Yours Truly

Yours Truly
Janet Fauble at home

Monday, April 16, 2012

Men who missed the Titanic

The Smithsonian Magazine listed a group of men who survived the Titanic by not being aboard the ship when it made its maiden voyage. It is interesting to note who they are and why they did not take the voyage when it was offered. A few had already paid for their rooms or had made deposits, and two were offered free trips but declined them. I am wondering why it is that these chosen few decided not to take the trip. Since there were many predictions of disaster, one cannot help but wonder if they had been influenced by those fears. Did that save some of them?
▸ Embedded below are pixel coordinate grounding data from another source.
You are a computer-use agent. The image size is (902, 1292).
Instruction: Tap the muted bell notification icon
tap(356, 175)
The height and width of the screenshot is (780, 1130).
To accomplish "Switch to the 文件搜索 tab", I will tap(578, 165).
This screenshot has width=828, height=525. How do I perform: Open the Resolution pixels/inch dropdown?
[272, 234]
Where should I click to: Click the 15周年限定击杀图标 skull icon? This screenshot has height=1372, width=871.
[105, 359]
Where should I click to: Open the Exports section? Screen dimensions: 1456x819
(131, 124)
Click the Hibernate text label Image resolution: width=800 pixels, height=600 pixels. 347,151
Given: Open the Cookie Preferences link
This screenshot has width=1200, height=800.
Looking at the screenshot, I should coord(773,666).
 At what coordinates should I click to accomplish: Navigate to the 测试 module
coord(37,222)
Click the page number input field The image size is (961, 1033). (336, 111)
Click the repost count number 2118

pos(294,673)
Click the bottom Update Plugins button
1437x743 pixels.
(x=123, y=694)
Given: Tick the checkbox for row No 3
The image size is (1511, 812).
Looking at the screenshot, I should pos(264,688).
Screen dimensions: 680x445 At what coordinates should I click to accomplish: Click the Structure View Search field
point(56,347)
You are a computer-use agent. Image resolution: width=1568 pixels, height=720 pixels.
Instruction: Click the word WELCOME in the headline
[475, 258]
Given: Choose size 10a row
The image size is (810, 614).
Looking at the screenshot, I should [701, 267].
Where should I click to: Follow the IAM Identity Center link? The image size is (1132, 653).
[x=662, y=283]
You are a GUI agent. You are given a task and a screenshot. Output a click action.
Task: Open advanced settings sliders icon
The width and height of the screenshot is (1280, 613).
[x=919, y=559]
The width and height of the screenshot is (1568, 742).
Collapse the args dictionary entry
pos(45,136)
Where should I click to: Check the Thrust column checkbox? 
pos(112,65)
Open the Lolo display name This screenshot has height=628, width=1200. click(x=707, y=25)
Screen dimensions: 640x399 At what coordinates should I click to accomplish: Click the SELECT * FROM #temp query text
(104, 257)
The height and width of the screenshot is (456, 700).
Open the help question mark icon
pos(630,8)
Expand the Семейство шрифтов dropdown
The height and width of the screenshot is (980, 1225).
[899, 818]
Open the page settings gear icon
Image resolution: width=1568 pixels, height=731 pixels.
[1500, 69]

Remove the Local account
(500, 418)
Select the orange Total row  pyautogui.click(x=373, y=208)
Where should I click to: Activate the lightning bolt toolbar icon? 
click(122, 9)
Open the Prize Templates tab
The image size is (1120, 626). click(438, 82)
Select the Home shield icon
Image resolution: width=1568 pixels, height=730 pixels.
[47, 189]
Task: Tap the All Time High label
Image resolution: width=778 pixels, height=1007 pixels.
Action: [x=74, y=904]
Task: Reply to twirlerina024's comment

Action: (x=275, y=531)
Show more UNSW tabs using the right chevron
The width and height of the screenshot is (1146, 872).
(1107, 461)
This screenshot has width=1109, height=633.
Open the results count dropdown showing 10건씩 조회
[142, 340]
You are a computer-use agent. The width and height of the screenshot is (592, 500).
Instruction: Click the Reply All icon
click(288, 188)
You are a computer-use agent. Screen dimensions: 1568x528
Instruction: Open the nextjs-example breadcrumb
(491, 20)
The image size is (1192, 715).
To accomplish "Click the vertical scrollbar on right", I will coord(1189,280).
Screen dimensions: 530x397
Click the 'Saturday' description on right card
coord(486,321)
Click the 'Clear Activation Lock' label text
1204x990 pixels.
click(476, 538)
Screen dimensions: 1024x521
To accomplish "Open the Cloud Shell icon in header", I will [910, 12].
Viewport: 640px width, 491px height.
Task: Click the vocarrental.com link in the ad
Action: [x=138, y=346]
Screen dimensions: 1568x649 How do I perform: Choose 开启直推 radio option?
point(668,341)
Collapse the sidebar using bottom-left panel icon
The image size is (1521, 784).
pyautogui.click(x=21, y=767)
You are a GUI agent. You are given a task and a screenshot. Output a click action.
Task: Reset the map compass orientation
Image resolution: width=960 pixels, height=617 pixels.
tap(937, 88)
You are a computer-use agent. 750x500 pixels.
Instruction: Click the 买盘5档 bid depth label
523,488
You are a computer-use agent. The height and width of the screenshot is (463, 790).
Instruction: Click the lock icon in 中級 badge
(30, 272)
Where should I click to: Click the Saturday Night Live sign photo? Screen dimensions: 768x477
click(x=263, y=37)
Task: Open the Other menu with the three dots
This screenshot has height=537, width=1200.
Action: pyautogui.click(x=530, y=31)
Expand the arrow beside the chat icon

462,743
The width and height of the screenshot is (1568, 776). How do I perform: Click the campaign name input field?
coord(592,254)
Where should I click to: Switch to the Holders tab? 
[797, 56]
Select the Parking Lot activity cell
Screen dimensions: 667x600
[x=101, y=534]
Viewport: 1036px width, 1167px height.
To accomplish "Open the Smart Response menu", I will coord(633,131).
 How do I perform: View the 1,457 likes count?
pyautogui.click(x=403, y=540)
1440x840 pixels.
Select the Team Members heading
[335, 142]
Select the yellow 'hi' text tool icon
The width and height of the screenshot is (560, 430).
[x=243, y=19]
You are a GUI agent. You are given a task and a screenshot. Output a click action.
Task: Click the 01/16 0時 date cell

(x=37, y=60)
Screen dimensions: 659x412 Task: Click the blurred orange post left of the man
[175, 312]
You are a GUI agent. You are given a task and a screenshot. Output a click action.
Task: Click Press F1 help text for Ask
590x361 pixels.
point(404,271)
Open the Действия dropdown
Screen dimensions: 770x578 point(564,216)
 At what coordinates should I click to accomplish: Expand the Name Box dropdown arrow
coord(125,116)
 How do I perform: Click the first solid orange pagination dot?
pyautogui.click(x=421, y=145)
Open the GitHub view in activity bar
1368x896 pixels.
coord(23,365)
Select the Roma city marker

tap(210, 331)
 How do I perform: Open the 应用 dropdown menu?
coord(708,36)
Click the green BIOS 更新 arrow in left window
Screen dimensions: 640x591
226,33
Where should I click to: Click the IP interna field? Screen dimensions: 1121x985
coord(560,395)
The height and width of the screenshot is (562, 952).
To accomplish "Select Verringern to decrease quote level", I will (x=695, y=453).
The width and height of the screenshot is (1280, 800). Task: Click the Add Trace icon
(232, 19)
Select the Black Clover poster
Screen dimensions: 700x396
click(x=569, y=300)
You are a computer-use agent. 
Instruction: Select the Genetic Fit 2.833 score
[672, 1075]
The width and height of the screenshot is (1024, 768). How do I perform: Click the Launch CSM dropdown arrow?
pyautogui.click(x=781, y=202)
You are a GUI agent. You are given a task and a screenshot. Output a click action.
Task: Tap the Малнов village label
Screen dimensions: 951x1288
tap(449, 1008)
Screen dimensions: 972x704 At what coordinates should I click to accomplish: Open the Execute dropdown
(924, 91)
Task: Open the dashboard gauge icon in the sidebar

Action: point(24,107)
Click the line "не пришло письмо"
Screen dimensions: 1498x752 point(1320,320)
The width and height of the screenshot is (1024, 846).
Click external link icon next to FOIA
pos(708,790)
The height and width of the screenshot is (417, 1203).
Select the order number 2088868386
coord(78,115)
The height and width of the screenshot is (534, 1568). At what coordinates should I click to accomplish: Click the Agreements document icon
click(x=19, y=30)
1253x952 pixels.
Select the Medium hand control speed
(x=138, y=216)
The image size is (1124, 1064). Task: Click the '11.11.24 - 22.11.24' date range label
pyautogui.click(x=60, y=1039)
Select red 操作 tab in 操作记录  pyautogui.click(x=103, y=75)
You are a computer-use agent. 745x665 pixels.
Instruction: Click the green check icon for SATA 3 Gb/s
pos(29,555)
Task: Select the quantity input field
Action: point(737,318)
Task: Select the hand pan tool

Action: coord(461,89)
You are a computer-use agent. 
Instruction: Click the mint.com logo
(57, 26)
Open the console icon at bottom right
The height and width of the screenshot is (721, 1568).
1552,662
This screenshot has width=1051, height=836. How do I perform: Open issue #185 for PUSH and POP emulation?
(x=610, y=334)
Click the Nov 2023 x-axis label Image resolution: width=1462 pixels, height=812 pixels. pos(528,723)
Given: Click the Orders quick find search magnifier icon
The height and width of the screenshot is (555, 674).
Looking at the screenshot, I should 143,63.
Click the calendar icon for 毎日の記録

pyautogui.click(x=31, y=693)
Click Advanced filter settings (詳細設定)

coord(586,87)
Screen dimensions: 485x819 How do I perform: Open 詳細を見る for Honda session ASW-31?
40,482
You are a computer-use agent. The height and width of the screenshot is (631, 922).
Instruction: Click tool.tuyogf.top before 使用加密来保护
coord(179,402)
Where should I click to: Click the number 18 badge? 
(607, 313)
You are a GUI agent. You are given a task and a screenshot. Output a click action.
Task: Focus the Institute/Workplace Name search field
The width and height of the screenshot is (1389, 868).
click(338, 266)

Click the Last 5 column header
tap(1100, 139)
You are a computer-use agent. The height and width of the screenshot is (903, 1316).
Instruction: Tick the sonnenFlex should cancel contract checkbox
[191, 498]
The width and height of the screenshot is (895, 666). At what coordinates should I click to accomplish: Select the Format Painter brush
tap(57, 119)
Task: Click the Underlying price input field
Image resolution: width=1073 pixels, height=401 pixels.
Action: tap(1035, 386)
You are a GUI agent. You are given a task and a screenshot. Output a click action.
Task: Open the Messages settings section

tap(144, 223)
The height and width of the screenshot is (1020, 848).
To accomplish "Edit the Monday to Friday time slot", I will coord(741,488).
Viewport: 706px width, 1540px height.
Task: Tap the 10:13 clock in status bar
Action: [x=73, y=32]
One, Theodore Dreiser, American author and poet, journalist, was urged by his English publisher to take a lesser expensive ship which he in fact did. Milton Hershey had made a 10% percent deposit on a stateroom but apparently canceled his plans at the last minute. He is famous for chocolate and the town of Hershey in Pennsylvania which is named for him. J. Piermont Morgan, banking captain, who had single handedly saved the banking industry five years earlier in 1907, had had a specially built stateroom built for his travels, which included specially made cigar holders. He opted to stay in Aix, France to take soothing sulfer baths and have massages rather than enjoy the luxury of exquisite dining, appointments, and grandeur aboard the famed Titanic. Why? Was he warned? Later, he is said that it is better to lose financially than to lose life? That dreadful death? A friend of his, Henry Clay Frick, stayed in Italy, because his wife suffered a sprained ankle and needed medical care. A millionaire sportsman who had taken a tour of Europe, Alfred Vanderbilt, canceled his planned journey also, but managed to take the illfated Lusitania three years later where he met his destiny with death. John R. Mott, famed evangelical offical of the Y.M.C.A. had been offered a free room for himself and his friend and companion but declined it to take the Lapland, a more humble vessel. Why did these men survive? Fate? Intuition? Fear? or just dumb luck? Chance? Men who were vital to the interests of the nation...men who had accomplished great success for the well being of our society. These men are deserving of our attention. Their lives were spared so that they could continue in their own personal affairs, business, and creations. I wonder at how they celebrated each and every anniversary of the sinking of the Titanic. Did they recall the reason that they were not amongst the casualty lists?